A Step-by-step Guide to Building a Diskless Linux Cluster

Table of Contents

Intro

A diskless computer is a computer, as the name suggests, without disks. Typically it will grab the programs it needs to run over a network instead of a dedicated storage device. A diskless cluster consists of multiple diskless computers, often share the same hardware configuration, and a "disked" server computer that provides data needed by diskless ones over a network.

In this guide, we are going to set up a diskless cluster where all computers have x86-64 architecture and run Arch Linux. All client computers share the same root file system but each client has its own version of /etc directory so that they can have different configurations: one can run in headless mode while another boots into a desktop environment, for example.

Why Diskless Cluster?

As is said in this webpage, diskless clusters have these advantages:

Reduced cost due to many disks no longer needed.
Fewer disk failures because the number of disks is reduced.
Less power consumption, thus less heat and noise.
Configuration and management in a central place.

Let’s say if you want to place several IoT devices across your apartment, they all need to run Linux, and their file systems can’t fit into NOR flash chips. Providing each device an SD card or disk could be a pain in the butt:

They cost money.
They could fail, and replacing them costs more time and money.
The write performance of cheap SD cards could be poor.
SD cards are easy to lose.
Writing the OS image into SD cards one by one is time-consuming.
Syncing software versions across them is hard, especially when they are installed at different times, or some of them are put off-line for a period of time.
Making the same configuration change for each one of them requires extensive scripting and costs time.
Deploying programs requires uploading the programs first. Or you could write your program on the devices. But are you going to set up your development environment on every one of them?
And so on.

So unless you need some 100MB/s R/W speed on your computers, diskless is a better option. Our diskless cluster share the same root file system to make them more identical, and batch processing becomes easy as the data are all on the same machine.

How it Works?

After a client machine’s BIOS or UEFI finished executing, it will load and execute a small piece of code stored in the client machine’s network card. This program is called the Preboot eXecution Environment (PXE). PXE asks the server machine to allocate an IP address for it using the DHCP protocol. The server offers the client an IP address, and give it a file path. PXE will then accept the offered IP, contact the server with TFTP protocol and get a file using the file path.

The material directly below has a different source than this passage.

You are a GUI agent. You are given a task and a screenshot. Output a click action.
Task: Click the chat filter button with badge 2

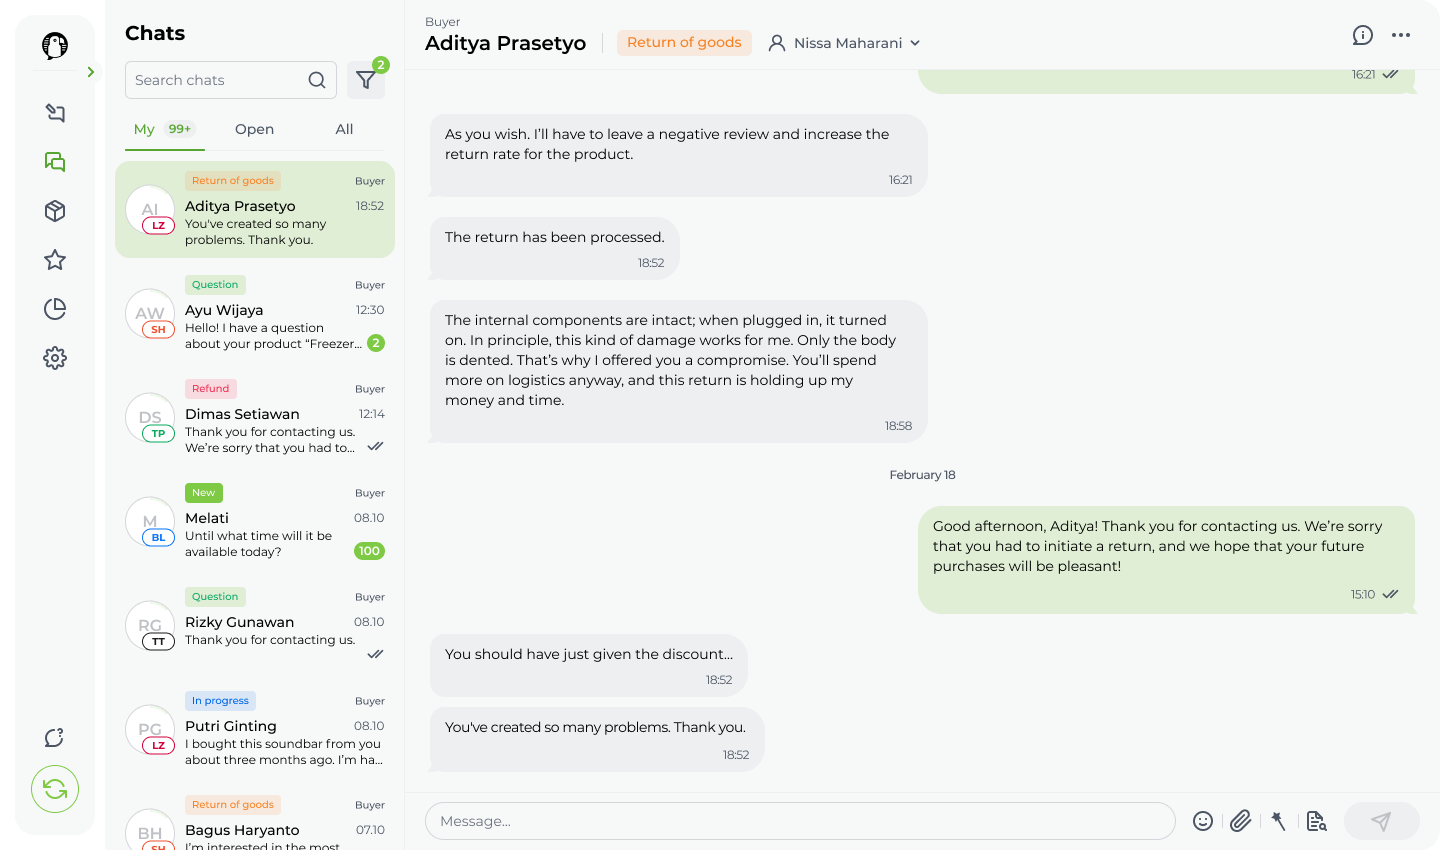click(x=366, y=79)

The file is another larger piece of code called boot loader. You may have already known a boot loader called GRUB. PXE executes the boot loader, the boot loader first gets its configuration file from the TFTP server. The configuration file stores the path of the Linux kernel and initramfs. The boot loader then gets the kernel and initramfs through TFTP, loads them into RAM and executes the kernel with the command line options in the configuration file (imagine the kernel to be a command-line program you run in your terminal).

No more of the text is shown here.